Task statement:
Your job is to report every line of the entries that has "beside".

Excerpted records:
########################################
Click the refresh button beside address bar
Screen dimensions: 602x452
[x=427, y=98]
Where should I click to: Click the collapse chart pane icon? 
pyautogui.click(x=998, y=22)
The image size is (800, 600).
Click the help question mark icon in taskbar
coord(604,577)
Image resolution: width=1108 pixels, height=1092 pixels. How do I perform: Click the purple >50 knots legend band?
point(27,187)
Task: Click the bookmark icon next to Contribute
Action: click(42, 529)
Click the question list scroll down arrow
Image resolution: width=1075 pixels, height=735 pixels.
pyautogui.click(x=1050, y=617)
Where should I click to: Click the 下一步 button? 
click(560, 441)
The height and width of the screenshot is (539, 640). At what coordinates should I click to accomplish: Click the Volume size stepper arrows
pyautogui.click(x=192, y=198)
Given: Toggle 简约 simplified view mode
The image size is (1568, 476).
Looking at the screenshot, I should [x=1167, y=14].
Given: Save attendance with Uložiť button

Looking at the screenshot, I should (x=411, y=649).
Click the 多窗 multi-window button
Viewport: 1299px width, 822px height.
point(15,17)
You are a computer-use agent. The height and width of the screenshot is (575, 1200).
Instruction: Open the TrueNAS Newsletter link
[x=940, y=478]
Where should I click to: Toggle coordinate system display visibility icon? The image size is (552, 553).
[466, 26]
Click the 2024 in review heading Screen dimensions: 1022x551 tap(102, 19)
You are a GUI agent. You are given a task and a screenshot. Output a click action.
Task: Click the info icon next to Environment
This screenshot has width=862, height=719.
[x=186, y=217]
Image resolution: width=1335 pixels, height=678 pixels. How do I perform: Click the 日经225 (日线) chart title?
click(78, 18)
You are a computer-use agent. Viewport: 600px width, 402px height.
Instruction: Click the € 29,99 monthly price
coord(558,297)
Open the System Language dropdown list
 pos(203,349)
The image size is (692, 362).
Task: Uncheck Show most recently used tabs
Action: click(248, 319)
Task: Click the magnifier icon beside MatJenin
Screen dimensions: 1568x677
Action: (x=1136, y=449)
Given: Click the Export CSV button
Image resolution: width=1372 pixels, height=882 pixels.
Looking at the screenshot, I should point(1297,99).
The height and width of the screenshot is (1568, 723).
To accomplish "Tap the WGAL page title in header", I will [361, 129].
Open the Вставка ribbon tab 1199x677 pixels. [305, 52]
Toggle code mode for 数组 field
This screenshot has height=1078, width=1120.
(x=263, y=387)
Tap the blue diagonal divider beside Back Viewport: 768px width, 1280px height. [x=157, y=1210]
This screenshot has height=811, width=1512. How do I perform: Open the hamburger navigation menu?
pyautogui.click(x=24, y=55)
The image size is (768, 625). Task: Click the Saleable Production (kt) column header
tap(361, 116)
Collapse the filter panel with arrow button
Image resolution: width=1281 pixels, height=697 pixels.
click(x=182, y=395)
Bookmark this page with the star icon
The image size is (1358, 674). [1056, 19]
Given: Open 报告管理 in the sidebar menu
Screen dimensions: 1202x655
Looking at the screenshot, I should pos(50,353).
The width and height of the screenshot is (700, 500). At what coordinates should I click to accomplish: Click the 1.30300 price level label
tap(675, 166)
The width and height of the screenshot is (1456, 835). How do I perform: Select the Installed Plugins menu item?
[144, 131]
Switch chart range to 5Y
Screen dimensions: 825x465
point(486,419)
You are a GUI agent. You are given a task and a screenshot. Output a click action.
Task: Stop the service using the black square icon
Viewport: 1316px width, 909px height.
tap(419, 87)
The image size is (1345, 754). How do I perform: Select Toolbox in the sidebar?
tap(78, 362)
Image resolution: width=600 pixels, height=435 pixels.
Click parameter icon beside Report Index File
########################################
Output for this exercise:
Click the refresh button beside address bar
Task: Click the magnifier icon beside MatJenin
Tap the blue diagonal divider beside Back Viewport: 768px width, 1280px height. [x=157, y=1210]
Click parameter icon beside Report Index File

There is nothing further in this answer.